▶ PAGE
# # #

Many of the provisions of the current Act are
retained. New provisions respond
to the Law Commission’s review of the current Act and reflect and respond
to technological
developments impacting on the way personal information is
handled by agencies. The Bill strengthens the role of the Privacy Commissioner
through requiring mandatory reporting by agencies of privacy breaches and
authorising the Commissioner to issue compliance notices
in response to privacy
breaches. It also enables the Commissioner to make decisions on complaints about
access to information rather
than referring these to the Human Rights Review
Tribunal.
- In
concluding that the Bill is consistent with the Bill of Rights Act we have
considered, in particular, its consistency with s 14
(freedom of expression), s
21 (freedom from unreasonable search and seizure) and s 25(c) the presumption of
innocence.
Freedom of expression
- Section
14 of the Bill of Rights Act provides that everyone has the right to freedom of
expression, including the freedom to seek,
receive and impart information and
opinions of any kind in any form. The right to freedom of expression has been
interpreted as including
the right not to be compelled to say certain things or
to provide certain information.1
1 For example, Slaight Communications v
Davidson 59 DLR (4th) 416; Wooley v Maynard
[1977] USSC 59; 430 US 705 (1977).
Proposed Part 3 Information Privacy Principle (“IPPs”), Public
Register Privacy Principles (“PRPPs”) and
Codes of Practice
Part 3, subpart 1 - IPPs
- The
IPPs govern and limit the manner in which agencies may collect, store, use and
disclose personal information. IPP 12 governs circumstances
in which unique
identifiers may be assigned and disclosed. Individuals collecting information
solely for the purpose of, or in connection
with, their personal or domestic
affairs are exempt from complying with most aspects of the
IPPs.2 News media are exempt in relation to their news
activities.3
- IPP
11(3) prohibits an agency which holds personal information from disclosing it to
an overseas person in reliance on various grounds
contained in IPP 11 unless
certain requirements are met. Broadly, the requirements are that privacy
protections comparable to those
contained in the Bill will apply, or the
overseas person holds the information as agent for a New Zealand agency or the
disclosure
is authorised by the individual
concerned.4
- An
individual may ask an agency holding their personal information to correct it.

# # #

Carry on the advice on the Privacy Bill and the Bill of Rights Act, starting after its last sentence. The material is not needed for anything here.

▶ DATASET CONTENT
# # #

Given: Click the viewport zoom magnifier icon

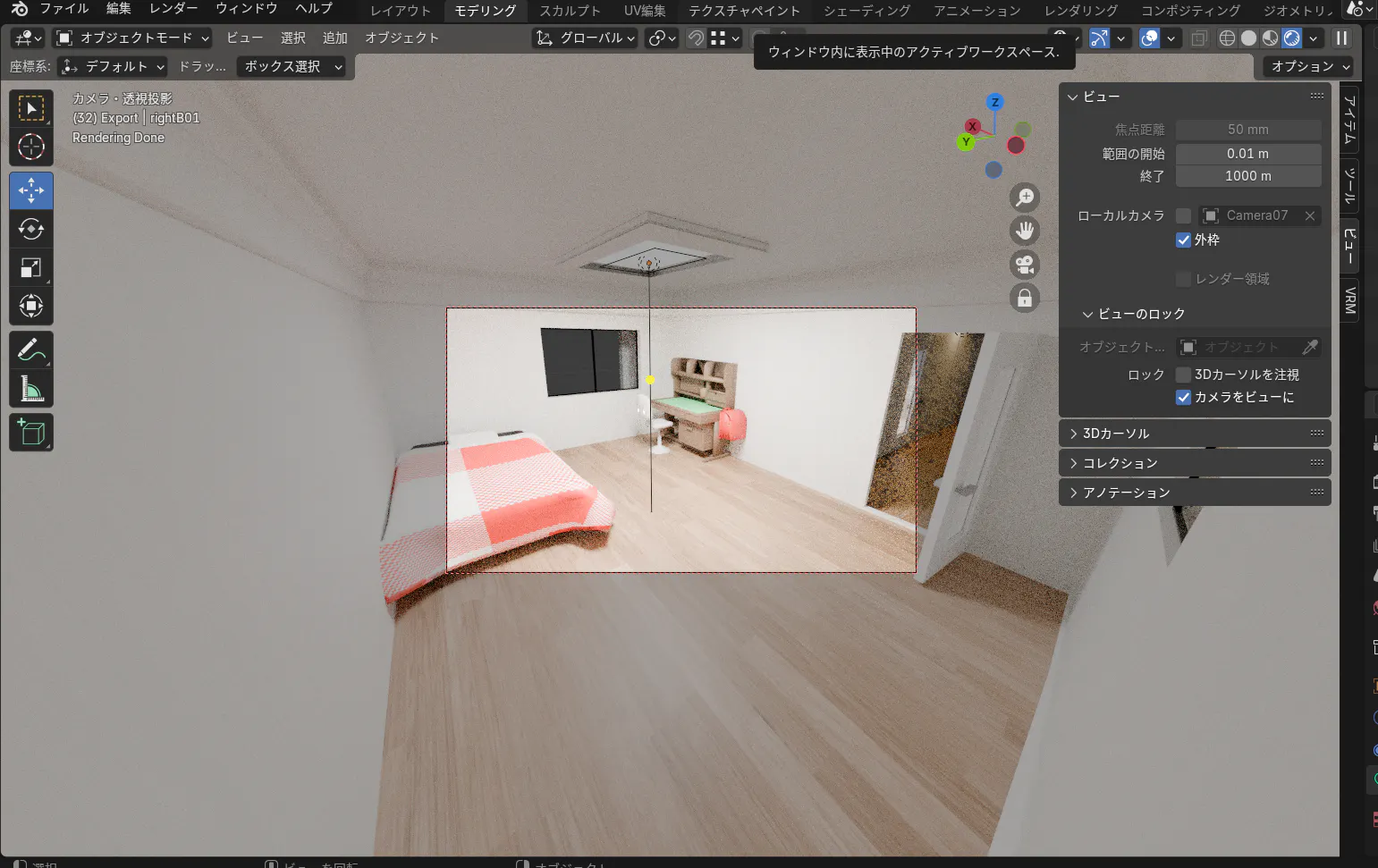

# # #

▶ RESULT OF THIS TASK
If an agency declines the individual is entitled
to ask the agency to attach to
personal information a statement of the correction sought. An agency must take
such steps, if any,
as are reasonable in the circumstances, to attach the
statement of correction in such a manner that it will always be read with the
information. The agency must also inform the individual of the steps taken to
attach the statement or correction or that no steps
have been taken. As far as
reasonably practicable, the agency must inform every other agency to whom
personal information has been
disclosed of the correction made or statement of
correction attached.5
- The
above limits on use of personal information and the manner in which it is held
raise issues of prima facie inconsistency with
s 14.
- The
purposes of the Privacy Act are:6
- 9.1 To provide
a framework that promotes and protects an individual’s right to privacy of
personal information, while respecting
other rights and interests that may also
need to be taken into account; and
- 9.2 To give
effect to internationally recognised privacy obligations and standards,
including the OECD Guidelines and the International
Covenant on Civil and
Political Rights.
- The
restrictions contained in the IPPs are rationally connected to the above
purposes and protect individual privacy in a proportionate
and balanced way.
Agencies require personal information to carry out their business or provide
services and in return have obligations
regarding the manner in which they
collect, hold, use and disclose it.
2 Proposed s 24
3 Proposed s 6, and exclusion (xii) from the
definition of “agency.”
4 Proposed IPP 11(3) and proposed s 8.
5 IPP 7 and proposed ss 69-70.
6 Proposed s 3.
- We
conclude that the framework implemented by the IPPs constitutes a justified
limitation on s 14 of the Bill of Rights Act.
Part 3, subparts 2 and 3 - PRPPs and Codes of Practice
- An
agency administering a public register must, in administering the register,
comply as far as reasonably practicable, with the IPPs
and
PRPPs.7 The PRPPs are contained in proposed part 3,
subpart 2 of the Bill. They govern search, use, transmission of and charging for
personal
information held on a public register.
- Codes
of practice are addressed in part 3, subpart 3 of the Bill. The Privacy
Commissioner may issue a code of practice for specified
information, agencies,
activities or industries which modifies the application of the IPPs. The
Commissioner may also issue a code
which modifies the application of any of the
IPPs or PRPPs to a public register, or prescribes how they are to be complied
with
or imposes requirements not prescribed by any
PRPP.8
- For
similar reasons, our conclusion that the framework of the IPPs comprises a
justified limitation on s 14 of the Bill of Rights
Act applies equally to the
PRPPs and to the authority for the Privacy Commissioner to issue codes of
practice. In addition, when
issuing codes of practice the Privacy Commissioner
must act consistently with the Bill of Rights
Act.9
Part 8 – power to prohibit transfer of personal information outside New
Zealand
- Part
8 of the Bill empowers the Privacy Commissioner to prohibit the transfer of
personal information outside New Zealand in certain
circumstances. An order
prohibiting the transfer of information restricts the right to impart
information and therefore raises a
prima facie issue of compliance with s 14 of
the Bill of Rights Act.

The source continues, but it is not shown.